Aaron apologizes for Lexi because he knows she's a bit "much," and Serena's like, "My BFF is Blair Waldorf, the inventor of 'much.' The problem isn't that Lexi's a bit 'much,' the problem is that she is 'much' of an asshole. Very much." Aaron says she's just being protective, and Serena's like, "Is the bitch staying here past New Year's or what?" I was going to reproduce that whole conversation, but on paper it comes off really bitchy on Serena's part, because you don't have the sense memory of just how violated you feel on every level with Lexi around, and in fact Serena's complaints -- valid, in the way that blood dripping down the walls in your new split-level is a cause for concern -- are delivered sweetly and with all that van der Woodsen charm. And once again, there's a hilarity to be found in the fact that seriously everywhere you look there are pictures of Serena, which is awesome. Okay, so anyway "Sexual Riot" by the Metros, which is a sort of creepy song about two chavs who get an abortion in the middle of being totally trashy and stupid, Lexi decides to just go ahead and redefine asshole for herself once again. Excelsior!
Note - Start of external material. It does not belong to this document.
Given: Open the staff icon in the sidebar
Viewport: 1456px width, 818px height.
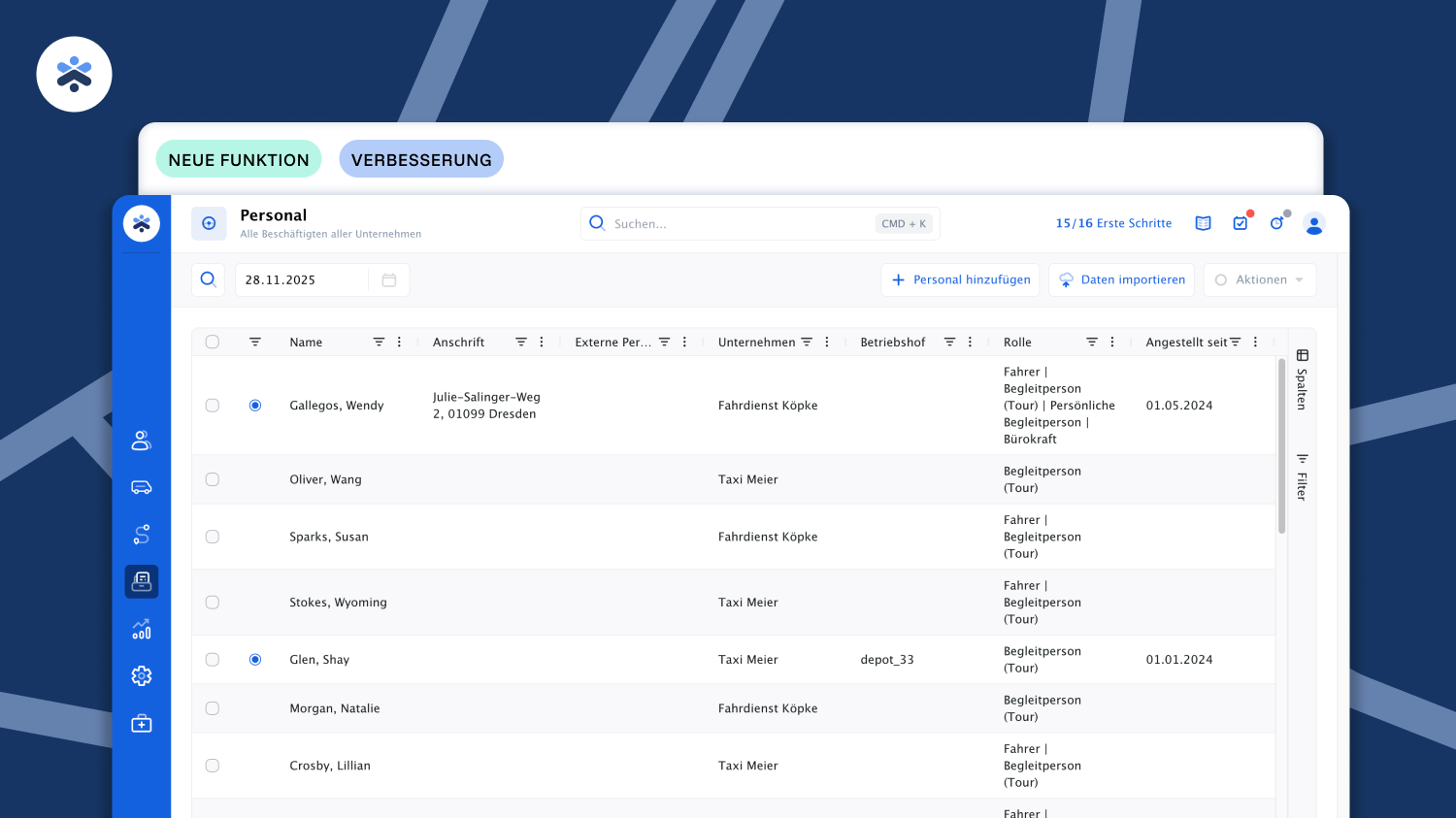Looking at the screenshot, I should tap(142, 441).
"You have any Kopi Luwak back there?"
'Nuff said. I mean seriously, this is not even a conversation, it's just a postcard from the writing staff to you that goes, "Hey there, Upper East Siders, just to let you know: as much as you hate Dan and Vanessa, nothing on this show has prepared you for the bullshit that is Lexi. Here are fifteen signifiers of her horribleness, which is so extradimensionally intense that we can't even communicate it in words or concepts your puny human minds could conceptualize. She's like the Chthulu of ... bitches. So instead here are some words that will help you visualize the impossible vileness of her. Kopi Luwak. Which she drank in Indonesia." (Google it. I feel like I bring it up in every single recap anyway, so I'm not interested in talking or thinking about it. Suffice to say it's very expensive and very retarded.) Dan's like, "I am trying desperately to suck as bad as you, and I have so much practice at this that what's shocking is how you have outplayed me so greatly." She giggles at him for even trying to compete, and he is flattered. Because she is cute, don't get me wrong, and it's not like Dan has any kind of asshole immunity or else he would be living in a plastic bubble to isolate himself from himself.